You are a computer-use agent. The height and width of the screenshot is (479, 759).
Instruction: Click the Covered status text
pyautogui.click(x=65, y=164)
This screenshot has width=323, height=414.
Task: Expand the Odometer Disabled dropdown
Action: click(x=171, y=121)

▶ [Required action]: Could you give the data above again, exact in every line?

▶ [Written response]:
You are a computer-use agent. The height and width of the screenshot is (479, 759).
Instruction: Click the Covered status text
pyautogui.click(x=65, y=164)
This screenshot has width=323, height=414.
Task: Expand the Odometer Disabled dropdown
Action: click(x=171, y=121)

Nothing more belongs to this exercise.